Latin America has returned to the headlines with the explosive revolts in Chile and Ecuador. They show how neoliberalism continues to evoke massive popular resistance.
This was one of the themes of the International Socialism journal’s conference on Latin America last Saturday. It also explored how earlier revolts gave rise to the “Pink Tide”— left wing governments that took office right across the continent.
But the Pink Tide has been receding. In Brazil, where the Labour-type Workers Party had held office since 2002, a constitutional coup removed president Dilma Rousseff in 2016. Her predecessor, Inacio Lula da Silva, was jailed and then far right demagogue Jair Bolsonaro was elected.
Speakers traced the roots of this reversal. Andy Brown argued that none of the left governments sought a real break with capitalism, making them vulnerable to the right playing on mass disillusionment.
Claudia Feres Faria suggested Bolsonaro’s assault on democracy was an attempt to remove the barriers to a new “uncontrolled predatory capitalism”. But as Mario Nain pointed out, the most powerful model for the left in Latin America is provided by the Cuban Revolution of 1958-9. So we were very lucky to have Frank Garcia Hernandez speaking at the conference.
Frank is a Cuban sociologist and historian who earlier this year organised a historic conference on Leon Trotsky in the island’s capital Havana.
Because of the close links between the Cuban regime and Stalinist Russia, Trotsky hasn’t had much of a look-in in Cuba. But Frank is pioneering a reassessment of Marxism in Cuba.
Frank talked about the changes that have been taking place in Cuba as a result of the efforts to open up the economy. When Barack Obama was US president, he pursued a policy of reconciliation with Cuba. The island had been subjected to a US economic blockade since the very early years of the revolution.

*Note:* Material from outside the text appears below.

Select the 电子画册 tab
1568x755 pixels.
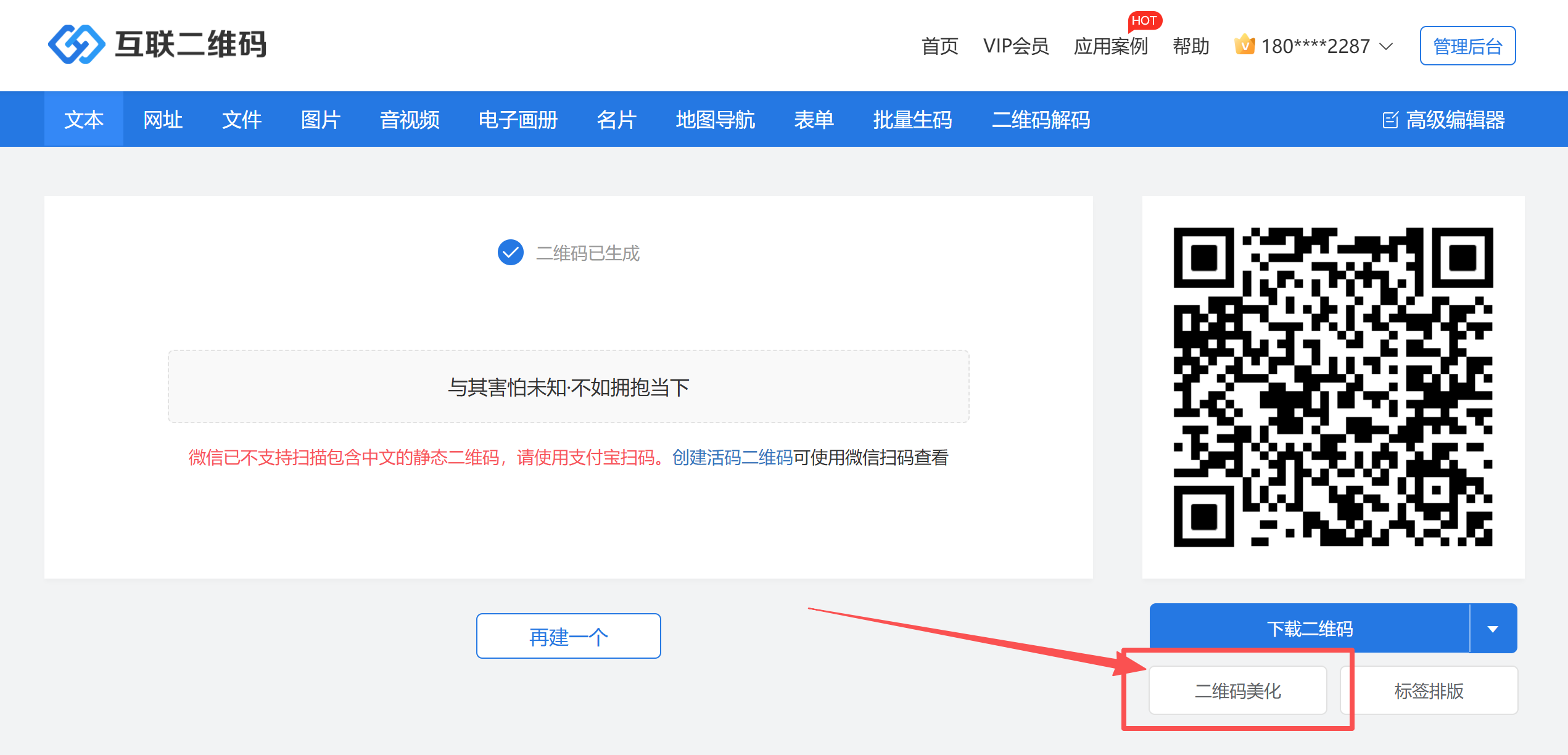[518, 120]
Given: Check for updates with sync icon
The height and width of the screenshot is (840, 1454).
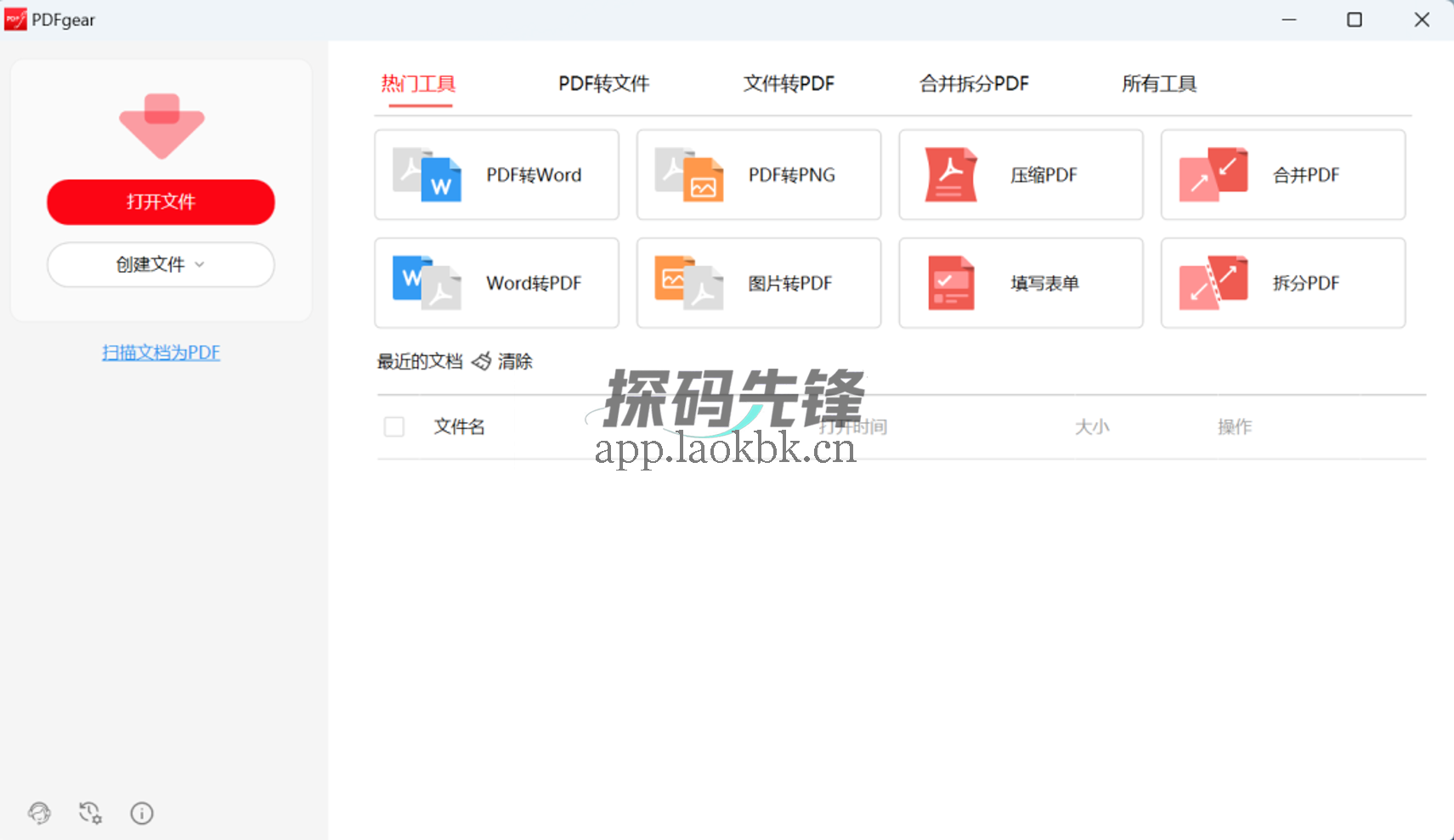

Frank argued that the economic opening is allowing a new bourgeoisie to develop—not just economically, but culturally and ideologically. As a result, Cuba is witnessing the re-emergence of class struggle in new forms. Ironically, Donald Trump, by re-imposing the blockade, is slowing the process down.
I spoke with Frank. I stressed the sheer heroism of Fidel Castro and his comrades in the 26 July Movement (M-26-7) in waging an armed struggle against the brutal dictatorship of Fulgencia Batista. I also talked about the new research in Steve Cushion’s Hidden History of the Cuban Revolution.
This shows that organised workers played an important role, above all in the general strike called by Castro on 1 January 1959. This ensured the triumph of the revolution.
But I argued that Cushion’s findings didn’t invalidate the arguments made by Tony Cliff, founder of what is now the Socialist Workers Party. He argued the Cuban revolution was a case of what he called “deflected permanent revolution”.
Trotsky first formulated the theory of permanent revolution. He saw that capitalism is a global system that imposes itself on every country. And because of this even struggles for basic democratic rights tend to develop in a socialist direction when under working class leadership.
Cliff asked, “What happens when the working class doesn’t lead the struggle?” Then a radical nationalist section of the middle class can win power and break with imperialism—but not with capitalism.
This is what happened in Cuba. Workers supported the revolution, but it was the revolutionary nationalists of the M-26-7 who took power in 1959.
They later fused with the Stalinist Communist Party. The revolution’s most heroic figure, Che Guevara, as minister of industry in the early 1960s started to construct a centralised state capitalist economy.
If this argument is correct, the Cuban Revolution is definitely an inspiration, but it can’t be a model. I don’t think Frank agreed. But the issues we were discussing are important for a Latin American left struggling with great hopes and fears.